> [DESCRIPTION OF THE TASK]: Go to the line holding "This screenshot has" in the data below. Return it and each line after it through the last, exactly, and skip the pictures.

> [INPUT FOR THIS TASK]:
-- Opening Marker --

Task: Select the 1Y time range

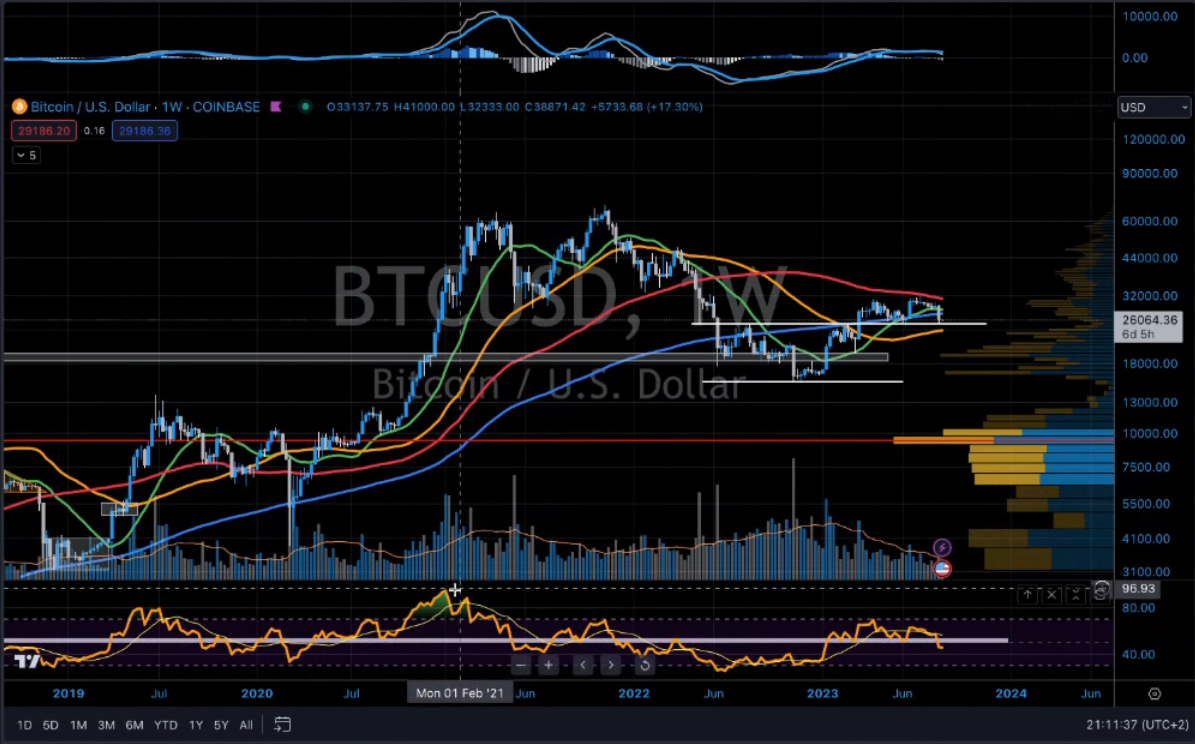Action: point(196,725)
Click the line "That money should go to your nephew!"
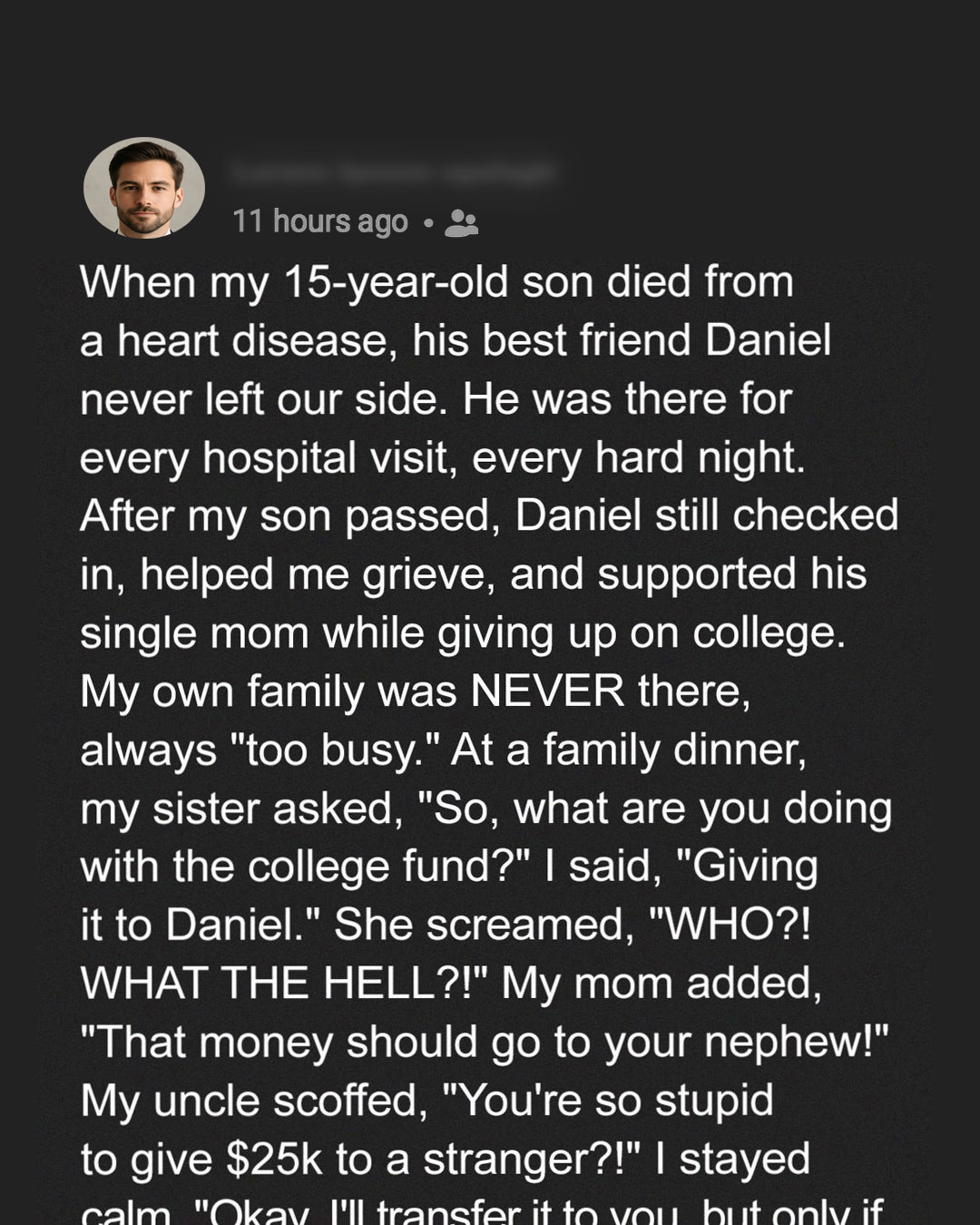 click(x=485, y=1043)
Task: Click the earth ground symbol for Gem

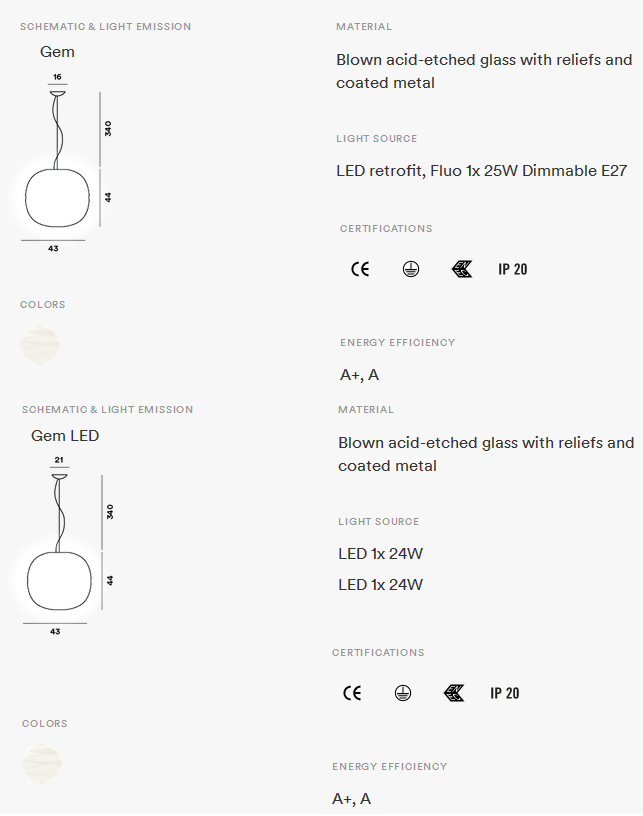Action: tap(411, 269)
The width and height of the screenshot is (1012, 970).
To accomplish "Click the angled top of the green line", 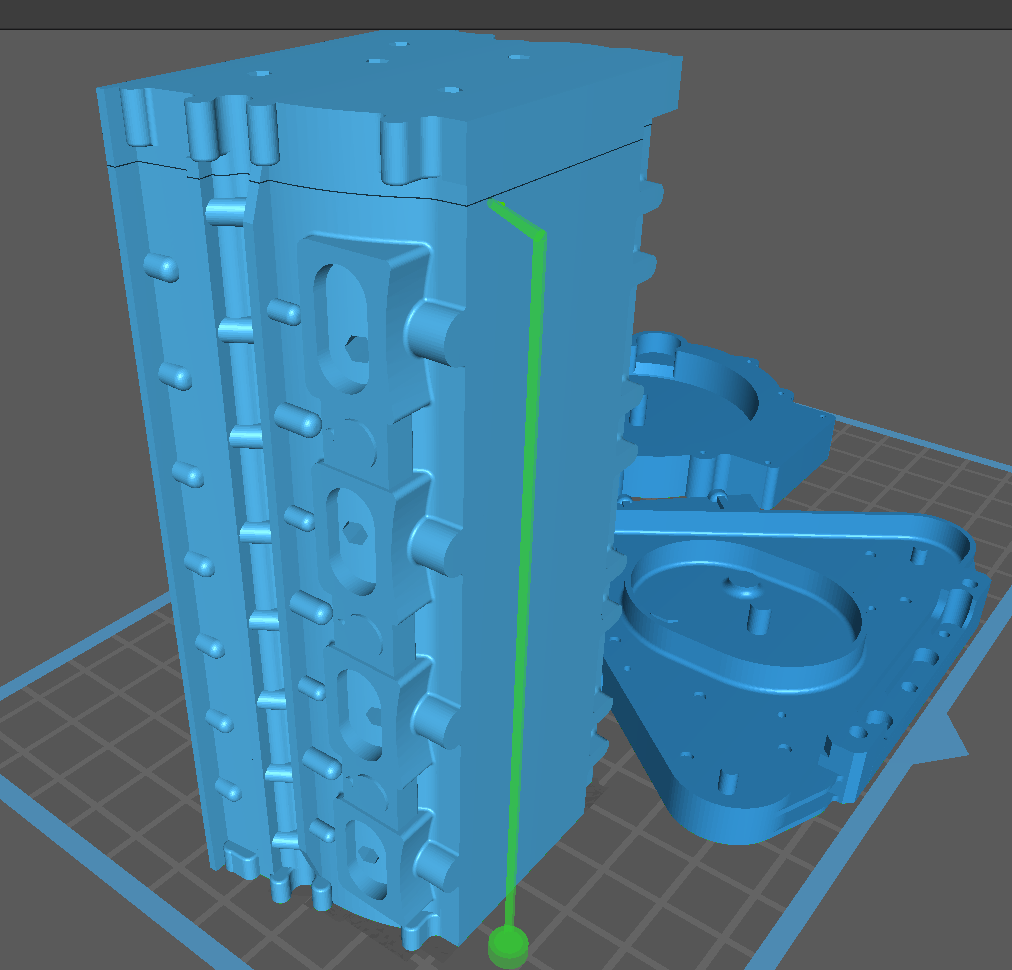I will (517, 220).
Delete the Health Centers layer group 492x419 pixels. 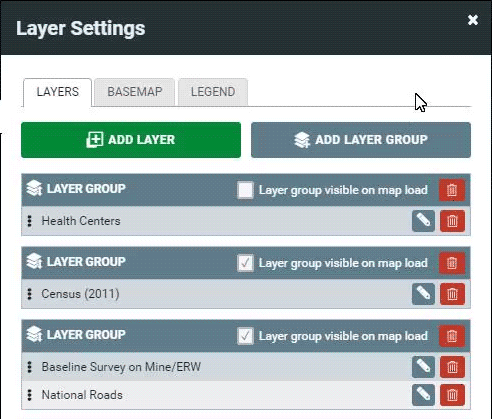point(452,190)
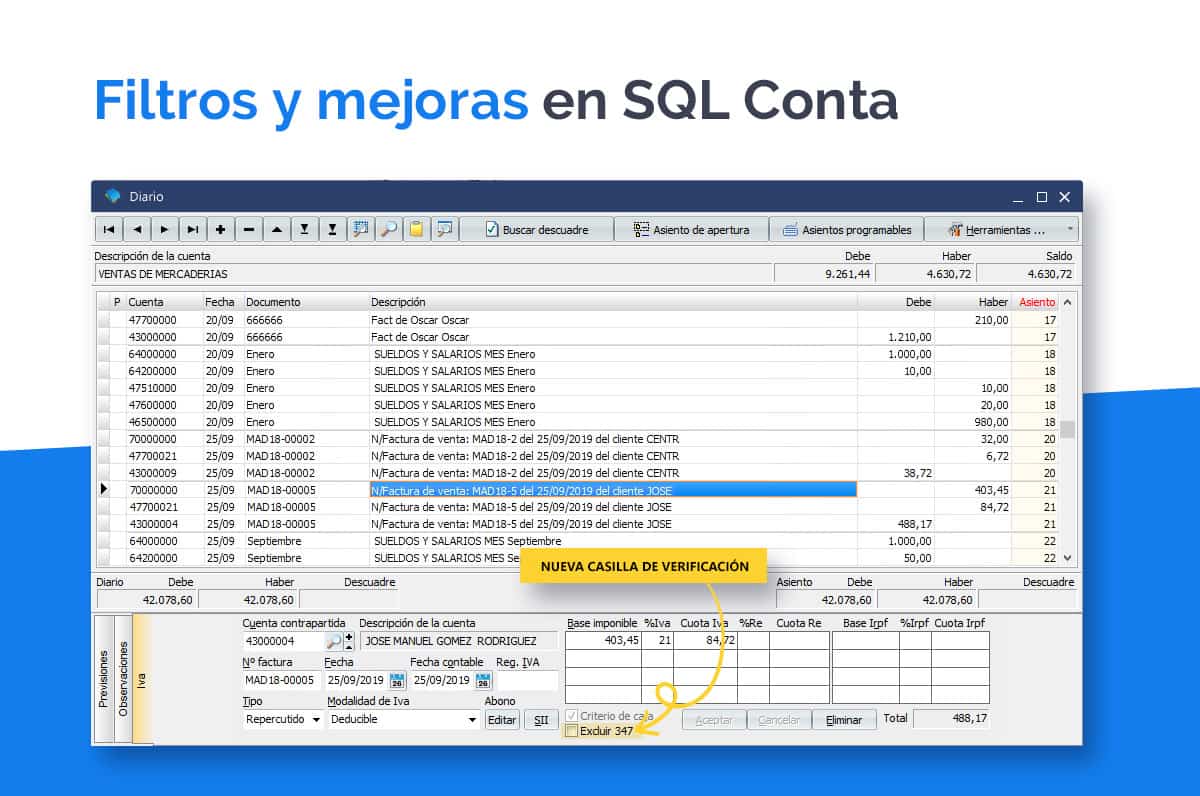Viewport: 1200px width, 796px height.
Task: Switch to the Previsiones vertical tab
Action: click(104, 680)
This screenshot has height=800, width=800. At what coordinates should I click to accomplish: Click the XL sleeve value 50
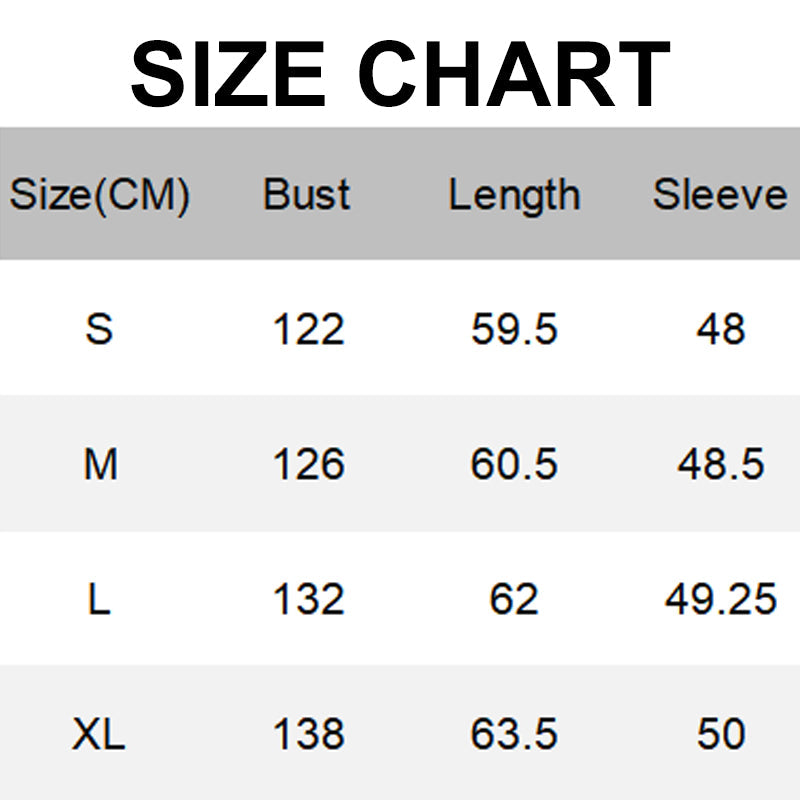point(720,735)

-- Closing Marker --

> [ANSWER BOX]:
This screenshot has height=800, width=800. At what coordinates should I click to accomplish: Click the XL sleeve value 50
point(720,735)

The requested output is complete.